Tuesday, June 7, 2011
bad/awesome flixxx review: Twilight Zone: The Movie (1983)
"that wasn't a 'Zone dude, that was an "Outer Limits""- car passenger
"Birdie with the yellow bill hopped upon my window sill, cocked his shining eye and said 'ain't you shamed you sleepy head?' "-Mrs. Weinstein
"The day we stop playing is the day we start getting old."- Mr. Bloom
"You unlock this door with the key of imagination. Beyond it is another dimension: a dimension of sound, a dimension of sight, a dimension of mind. You're moving into a land of both shadow and substance, of things and ideas. You've just crossed over into... the Twilight Zone. "- Narrator
So it goes. The Twilight Zone is (next to Mystery Science Theater 3000) my favorite show ever. This movie was made by four directors as a tribute to their favorite 4 episodes. Three are remakes, and the first one is an original based on two earlier episodes. Spielburg, Jon Landis, George Miller and Joe Dante directed, and Burgess (The Penguin) Meredith acts as the announcer in Rod Serling's place. John Lithgow, Dan Ackroyd, Albert Brooks, and Scatman Crothers in TWILIGHT ZONE: THE MOVIE!!! (PS- prepare yourself for one of the shittiest/ boringest trailers EVER)
So, the flick is busted up into four sections. Each of them except for this first one like I said are remakes of classic 'Zones. There is a tragic story to this first one though.
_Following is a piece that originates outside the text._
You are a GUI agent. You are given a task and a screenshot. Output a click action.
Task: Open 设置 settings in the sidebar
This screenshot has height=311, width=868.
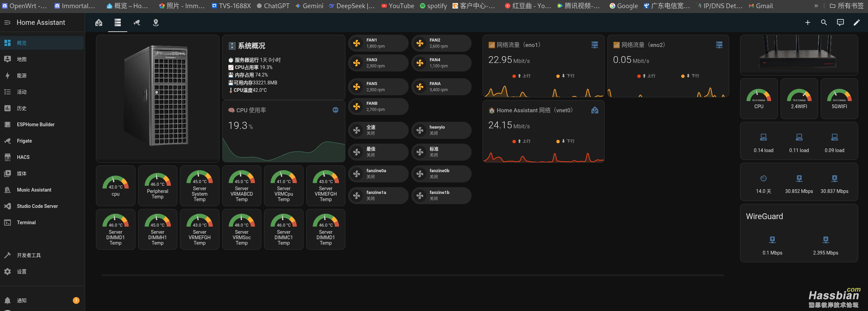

The First one is about a bigot who got passed over for a promotion by a Jewish guy. The guy starts using racist and anti-semetic language in a bar, and then flys off the handle and leaves. When he leaves the bar, he's in Nazi Germany and the SS take him for a Jewish citizen. He tries to escape, and then he's in the south at a clan rally and is about to be lynched because they see him as black. Then he's in Vietnam, and US soldiers are about to shoot him down taking him for the enemy. The tragedy here is in real life there was a helicopter crash on the set and it actually killed the main actor Vic Morrow, and the 2 Asian children he was acting with in the movie. Jon Landis and 3 others were actually charged with manslaughter but not convicted. Bummer. Good piece about how shitty racist assholes are though.
The second story is based on "Kick the Can". There's one old pitiful man who wants his family to take him out and hang with him, but they're always too busy so he becomes a bitter "old" man. Then we meet the others at his nursing home who are pining for the old days when they could play games, and run around and act like children. Then old Scatman Crothers is there straight off the set of the Shining probably and he tells all these oldsters that they can for sure play the old games like they used to. All they have to do is do it. But the one old guy is the spoil sport and he tries to ruin it for everyone, but ol Scatman tells them to meet him downstairs. Somehow that night they turn into kids, but realize they wanna go back to the way it was, except for one English swashbuckler kid. They all laugh in the old crabs face, and he tries to tell on them, but he realizes it was true, and starts living his life like a kid again, kicking a can in the yard, as we transition to segment 3.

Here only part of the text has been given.